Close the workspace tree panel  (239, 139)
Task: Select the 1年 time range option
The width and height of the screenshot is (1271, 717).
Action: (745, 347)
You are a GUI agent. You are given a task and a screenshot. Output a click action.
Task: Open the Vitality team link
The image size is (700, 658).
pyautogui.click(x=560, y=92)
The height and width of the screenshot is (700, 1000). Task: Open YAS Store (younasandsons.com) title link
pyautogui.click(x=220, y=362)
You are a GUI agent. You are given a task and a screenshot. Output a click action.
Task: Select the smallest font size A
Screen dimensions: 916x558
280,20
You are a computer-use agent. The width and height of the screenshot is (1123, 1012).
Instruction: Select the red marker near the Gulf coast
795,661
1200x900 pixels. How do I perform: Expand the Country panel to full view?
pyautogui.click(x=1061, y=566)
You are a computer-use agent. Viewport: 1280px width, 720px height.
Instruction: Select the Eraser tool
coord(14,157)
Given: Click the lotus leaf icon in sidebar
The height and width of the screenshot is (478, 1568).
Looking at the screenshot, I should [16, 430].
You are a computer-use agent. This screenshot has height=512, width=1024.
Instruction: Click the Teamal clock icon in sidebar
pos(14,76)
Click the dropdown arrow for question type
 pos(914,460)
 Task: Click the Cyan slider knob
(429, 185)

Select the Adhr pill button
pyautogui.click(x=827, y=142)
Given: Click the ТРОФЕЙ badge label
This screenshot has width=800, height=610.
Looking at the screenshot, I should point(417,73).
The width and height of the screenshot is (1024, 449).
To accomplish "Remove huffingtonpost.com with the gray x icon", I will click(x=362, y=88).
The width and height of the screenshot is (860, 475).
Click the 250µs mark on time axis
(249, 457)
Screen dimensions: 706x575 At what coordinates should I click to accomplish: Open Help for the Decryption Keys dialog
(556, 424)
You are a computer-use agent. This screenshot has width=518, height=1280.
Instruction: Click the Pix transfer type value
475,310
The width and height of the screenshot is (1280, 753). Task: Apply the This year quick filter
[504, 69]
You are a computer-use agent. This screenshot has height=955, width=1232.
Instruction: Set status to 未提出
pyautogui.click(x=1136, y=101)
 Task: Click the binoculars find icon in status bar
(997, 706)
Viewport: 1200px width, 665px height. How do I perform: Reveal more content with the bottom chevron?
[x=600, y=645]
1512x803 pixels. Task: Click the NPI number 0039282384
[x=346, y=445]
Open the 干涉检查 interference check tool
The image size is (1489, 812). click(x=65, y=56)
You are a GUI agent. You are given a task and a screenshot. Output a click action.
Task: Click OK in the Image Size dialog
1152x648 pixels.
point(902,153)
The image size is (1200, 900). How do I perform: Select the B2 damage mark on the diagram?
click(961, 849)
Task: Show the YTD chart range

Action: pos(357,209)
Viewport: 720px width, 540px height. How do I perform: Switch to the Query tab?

####################

• **What to do**:
In the listing above, the lines from the one containing "The width and height of the screenshot is (1024, 449)." through the one containing "has width=518, height=1280." must be set down exactly, with no other lines.

• **Written response**:
The width and height of the screenshot is (1024, 449).
To accomplish "Remove huffingtonpost.com with the gray x icon", I will click(x=362, y=88).
The width and height of the screenshot is (860, 475).
Click the 250µs mark on time axis
(249, 457)
Screen dimensions: 706x575 At what coordinates should I click to accomplish: Open Help for the Decryption Keys dialog
(556, 424)
You are a computer-use agent. This screenshot has width=518, height=1280.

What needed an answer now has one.